Quando criança estudava em um colégio de irmãs. Ali tive aulas sobre educação sexual e educação religiosa. Ali aprendi que meninas deveriam se preservar, deveriam se cuidar, deveriam se comportar de um determinado modo. Ali aprendi a diferença entre ser menino e menina. Nessa mesma escola um dia um colega me passou a mão. Eu devia ter uns onze anos de idade e essa foi a primeira vez que fui desrespeitada na minha condição de mulher. Fui desrespeitada pelas irmãs que com seus discursos travestidos de amor constituíam sujeitos machistas. Fui desrespeitada pelo colega que sendo constituído nesse lugar, se permitiu tocar no intocável.

Em uma tarde no centro da cidade de Santa Maria quando me dirigia as aulas de inglês, um homem passou por mim e me passou a mão nos seios. Eu devia ter uns treze anos de idade. Segunda vez que fui desrespeitada na minha condição de mulher. Confesso que dessa vez foi mais violento por não se tratar de uma brincadeira de mau gosto entre colegas de escola. Mas se tratava de homem bem mais velho, um desconhecido que atrevia-se a passar a mão no meu corpo como se a sua condição de homem fosse garantia suficiente para tal ato.

Mais tarde na faculdade muitas vezes ouvia que minhas notas eram boas porque eu era mulher. Insinuavam que eu não tinha boas notas por ser inteligente ou dedicada, mas porque o professor sendo homem acabava privilegiando ou aprovando as mulheres. Terceira vez desrespeitada na minha condição de mulher.

Mais tarde no meu trabalho escuto comentários semelhantes. Os alunos e a chefia devem gostar de mim não porque sou uma profissional competente, mas porque sou mulher. Insinuação que desfaz minha competência e me agride. Quarta vez desrespeitada na minha condição de mulher.

Há mais de um ano não consigo sair para caminhar sem ser assediada por um homem bem mais velho que me segue até em casa. Já anotei a placa do carro. Já o avisei que vou denunciá-lo a polícia. Nada o detém. Talvez se sinta protegido dentro do seu carro e de sua condição de homem. Quinta vez desrespeitada na minha condição de mulher.

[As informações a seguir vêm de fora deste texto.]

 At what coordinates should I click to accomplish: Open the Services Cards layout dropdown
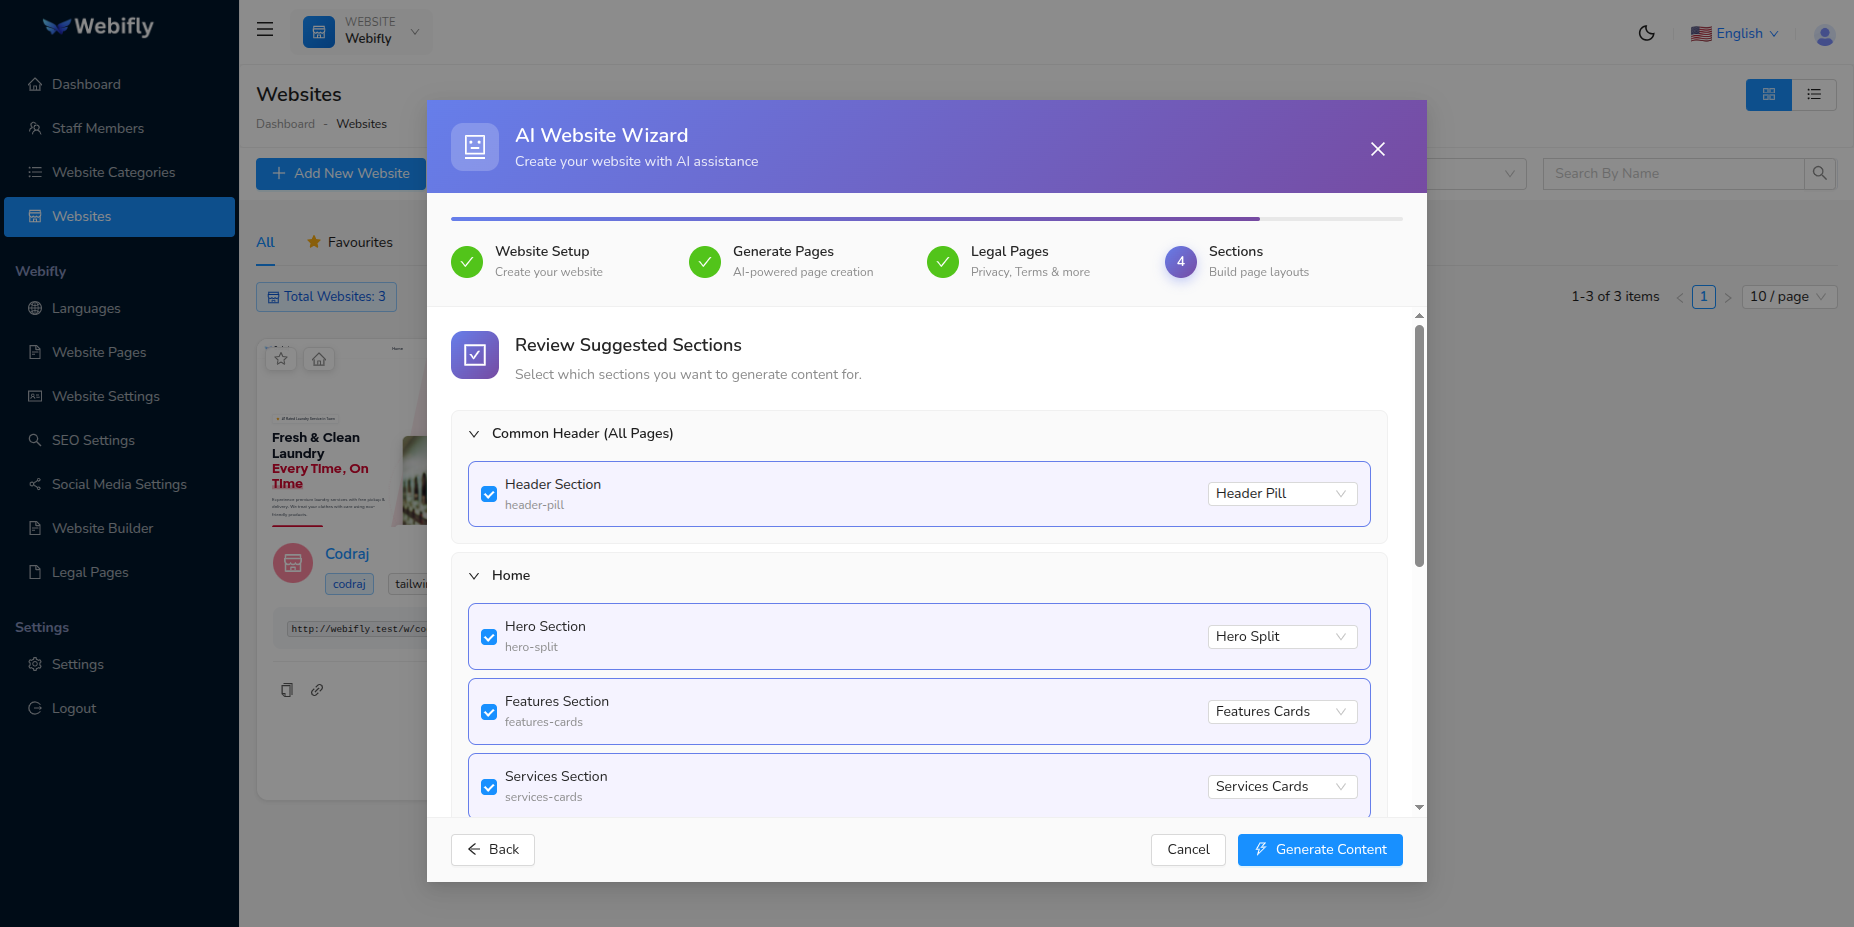[x=1281, y=787]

Ainda assim me sinto privilegiada, pois nunca sofri nenhum tipo de assédio sexual, abuso sexual ou violência doméstica. O simples fato de sermos mulheres faz com que cotidianamente tenhamos que conviver com as cantadas baratas, com os assobios, com comentários de mau gosto, com insinuações, com olhares, com o assédio constante. Convivemos com discursos que criminalizam as mulheres e que as responsabilizam por engravidar, por serem estupradas, por serem assediadas. Convivemos com discursos que pretendem dizer o que devemos fazer dos nossos corpos e da nossa sexualidade. Mais triste ainda quando esses discursos são proferidos por mulheres que reforçam o preconceito e o machismo presente em nossa cultura.

Me sinto agredida quase todo dia, pois tudo aquilo que agride uma mulher me agride. Me agride na minha condição de mulher.